Inhalt der Printausgabe

September 2002


Wahl 2002
Im Schatten des Gatten
(Seite 2 von 7)

Es ist einer dieser Tage, an denen frau nicht mehr weiß, wo ihr der Kanzlergattinenkopf steht: Doris Schröder-Köpf, im stilvollen grauen Hosenanzug mit modischen Trensenapplikationen, eröffnet mit dem 13. Gabi-Dohm-Ähnlichkeitswettbewerb heute schon die dritte Veranstaltung, zwei weitere (Wieherhilfswerk, Elternabend) stehen noch auf dem Programm. Mit routiniertem Lächeln schüttelt sie Hände, verscheucht ein paar Bremsen und äpfelt unauffällig in die Rabatten. Auch wenn sie nicht dafür bezahlt wird: Das ist ihr Job.

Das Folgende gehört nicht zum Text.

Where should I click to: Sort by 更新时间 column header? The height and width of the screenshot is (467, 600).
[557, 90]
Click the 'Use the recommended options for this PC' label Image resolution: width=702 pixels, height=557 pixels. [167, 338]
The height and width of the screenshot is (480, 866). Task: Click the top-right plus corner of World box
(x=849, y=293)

Zur gleichen Zeit steht Karin Stoiber auf dem Bad Tölzer Marktplatz und raucht Kette. Ihr Mann ruft gerade von der Wahlkampfbühne herunter, mit der Kommunistenherrschaft in Deutschland müsse es ein Ende haben, die Zeit sei voll, das Maß sei abgelaufen, und überhaupt. "Ich will Ihnen mal was sagen", hustet die zierliche Blondine zwischen zwei krachenden Lungenzügen heraus, "diese Raucherei bringt mich noch um. Haben Sie mal Feuer?"

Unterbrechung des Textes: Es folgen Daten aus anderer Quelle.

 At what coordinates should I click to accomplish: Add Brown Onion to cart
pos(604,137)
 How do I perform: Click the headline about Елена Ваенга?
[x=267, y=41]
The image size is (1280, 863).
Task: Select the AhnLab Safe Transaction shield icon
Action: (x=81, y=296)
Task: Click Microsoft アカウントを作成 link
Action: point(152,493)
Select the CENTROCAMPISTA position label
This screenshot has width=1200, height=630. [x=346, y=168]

Es ist Wahlkampf in Deutschland, und der wird nicht allein unter den beiden Kontrahenten ausgemacht. Die Wahl, das weiß man längst, wird von Frauen entschieden, und die schauen nicht nur, welcher der beiden Kandidaten die knackigeren Anzüge und den modischeren Hintern hat, sondern entscheiden sich mehr oder minder unbewußt auch für das jeweilige Rollenmodell, für das die beiden Kandidatengattinnen stehen: Hie die moderne ehemals alleinerziehende Horsepowerfrau mit eigener Karriere, da die rustikal grundierte Provinzmadame mit Bäckersfraucharme, die Kinder, Küche und Kirche schön im Kuhdorf läßt. Herd gegen Pferd: So jedenfalls will es das Klischee, das seit Wochen aus den Redaktionsstuben in die Republik geblasen wird. Die Wahrheit ist, wie immer, viel lustiger und liegt irgendwo in der (neuen) Mitte. Denn es ist ja keinesfalls so, daß die beiden Frauen, wenn auch durch eine Generation getrennt, keine Gemeinsamkeiten hätten: Beide kommen aus einem strengen katholischen Elternhaus, tragen gerne Unterwäsche und heißen nicht Erwin. Beide haben die gleiche Einstellung zu Gruppensex, Weltkrieg und bemannter Raumfahrt. Beide haben eine konservative Wertvorstellung, die ihnen z.B. verbietet, an Heiligabend in den Punsch zu pinkeln oder die Kinder ohne Abendbrot in den Wäschetrockner zu sperren. Und, schließlich, beide haben sich mit ihrer Rolle als Frau an der Seite eines Politikers abgefunden und versuchen, das Beste daraus zu machen.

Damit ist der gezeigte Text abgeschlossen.